Activity:
Read through the data and count the lines that contain the string "cell"; give only the result.

Records provided:
..............................
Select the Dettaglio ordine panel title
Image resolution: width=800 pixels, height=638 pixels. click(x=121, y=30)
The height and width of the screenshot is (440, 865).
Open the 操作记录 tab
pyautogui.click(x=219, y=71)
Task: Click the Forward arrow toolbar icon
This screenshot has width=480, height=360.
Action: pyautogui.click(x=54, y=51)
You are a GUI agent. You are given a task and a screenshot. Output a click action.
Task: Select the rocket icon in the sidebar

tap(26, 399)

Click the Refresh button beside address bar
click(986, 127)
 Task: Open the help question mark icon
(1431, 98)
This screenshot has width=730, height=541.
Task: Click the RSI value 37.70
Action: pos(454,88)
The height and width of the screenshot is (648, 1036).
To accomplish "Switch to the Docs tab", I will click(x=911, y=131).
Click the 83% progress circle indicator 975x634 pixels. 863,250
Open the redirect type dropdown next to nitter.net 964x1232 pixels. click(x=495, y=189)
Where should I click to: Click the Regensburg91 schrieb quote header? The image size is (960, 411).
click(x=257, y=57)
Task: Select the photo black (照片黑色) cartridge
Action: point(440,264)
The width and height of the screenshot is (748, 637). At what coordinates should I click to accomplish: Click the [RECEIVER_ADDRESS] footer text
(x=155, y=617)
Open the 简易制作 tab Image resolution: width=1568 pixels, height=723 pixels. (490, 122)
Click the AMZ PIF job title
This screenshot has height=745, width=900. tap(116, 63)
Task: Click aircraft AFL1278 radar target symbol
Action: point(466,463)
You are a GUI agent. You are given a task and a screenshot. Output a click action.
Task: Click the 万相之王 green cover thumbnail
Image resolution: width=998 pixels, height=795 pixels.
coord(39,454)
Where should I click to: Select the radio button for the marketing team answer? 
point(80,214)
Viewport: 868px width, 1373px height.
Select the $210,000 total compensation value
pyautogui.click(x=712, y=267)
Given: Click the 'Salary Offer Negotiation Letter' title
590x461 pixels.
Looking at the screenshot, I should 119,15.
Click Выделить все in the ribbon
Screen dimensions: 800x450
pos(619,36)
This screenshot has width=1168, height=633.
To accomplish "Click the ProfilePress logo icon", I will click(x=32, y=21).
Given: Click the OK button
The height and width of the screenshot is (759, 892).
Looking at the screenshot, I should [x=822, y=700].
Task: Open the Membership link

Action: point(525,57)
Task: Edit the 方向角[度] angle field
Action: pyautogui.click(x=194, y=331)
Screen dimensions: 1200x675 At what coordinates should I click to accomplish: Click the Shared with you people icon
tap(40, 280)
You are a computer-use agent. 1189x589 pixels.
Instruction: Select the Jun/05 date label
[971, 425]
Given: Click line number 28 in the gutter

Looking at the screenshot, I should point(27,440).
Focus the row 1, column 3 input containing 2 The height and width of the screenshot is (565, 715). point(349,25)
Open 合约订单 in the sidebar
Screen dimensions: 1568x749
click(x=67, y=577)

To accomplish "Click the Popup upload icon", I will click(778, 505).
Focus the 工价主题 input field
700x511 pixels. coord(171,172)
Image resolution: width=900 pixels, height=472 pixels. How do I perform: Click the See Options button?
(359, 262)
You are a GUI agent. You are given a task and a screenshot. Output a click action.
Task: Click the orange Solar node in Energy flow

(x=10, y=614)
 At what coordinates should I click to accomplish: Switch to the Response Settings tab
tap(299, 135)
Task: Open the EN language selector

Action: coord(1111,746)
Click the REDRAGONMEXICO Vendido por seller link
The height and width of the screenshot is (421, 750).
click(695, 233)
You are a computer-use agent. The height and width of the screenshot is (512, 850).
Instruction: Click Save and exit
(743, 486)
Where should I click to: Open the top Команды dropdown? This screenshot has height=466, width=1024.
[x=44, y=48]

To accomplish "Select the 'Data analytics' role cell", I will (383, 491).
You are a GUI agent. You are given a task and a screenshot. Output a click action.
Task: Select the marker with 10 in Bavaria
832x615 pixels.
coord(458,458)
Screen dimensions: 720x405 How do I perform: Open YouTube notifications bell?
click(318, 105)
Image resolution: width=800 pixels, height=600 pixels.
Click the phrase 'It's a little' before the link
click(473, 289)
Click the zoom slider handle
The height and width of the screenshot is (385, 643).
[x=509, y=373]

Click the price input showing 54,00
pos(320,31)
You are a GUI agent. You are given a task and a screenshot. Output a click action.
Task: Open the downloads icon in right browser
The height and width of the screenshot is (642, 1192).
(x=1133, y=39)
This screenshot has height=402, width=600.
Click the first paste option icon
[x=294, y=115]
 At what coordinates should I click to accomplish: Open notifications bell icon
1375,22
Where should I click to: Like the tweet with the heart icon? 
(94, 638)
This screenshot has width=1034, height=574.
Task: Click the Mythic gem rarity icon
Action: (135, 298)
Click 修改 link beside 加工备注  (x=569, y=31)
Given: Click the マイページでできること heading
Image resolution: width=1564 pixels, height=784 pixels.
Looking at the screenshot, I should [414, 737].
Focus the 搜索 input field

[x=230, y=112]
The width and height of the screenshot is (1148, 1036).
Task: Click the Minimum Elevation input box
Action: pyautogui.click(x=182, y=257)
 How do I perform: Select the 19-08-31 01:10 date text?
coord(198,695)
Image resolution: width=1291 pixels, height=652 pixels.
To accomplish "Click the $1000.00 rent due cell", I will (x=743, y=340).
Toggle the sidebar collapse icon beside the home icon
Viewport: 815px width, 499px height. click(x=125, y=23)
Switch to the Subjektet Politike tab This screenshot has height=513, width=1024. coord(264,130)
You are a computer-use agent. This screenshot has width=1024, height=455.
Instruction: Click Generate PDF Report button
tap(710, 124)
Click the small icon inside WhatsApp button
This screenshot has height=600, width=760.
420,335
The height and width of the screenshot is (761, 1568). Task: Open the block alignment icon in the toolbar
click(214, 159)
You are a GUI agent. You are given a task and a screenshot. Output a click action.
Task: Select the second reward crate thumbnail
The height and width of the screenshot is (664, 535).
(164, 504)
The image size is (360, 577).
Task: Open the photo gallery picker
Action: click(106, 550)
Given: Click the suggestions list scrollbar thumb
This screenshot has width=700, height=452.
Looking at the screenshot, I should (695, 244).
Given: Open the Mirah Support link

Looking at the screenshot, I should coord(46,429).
..............................
Solution to this problem:
2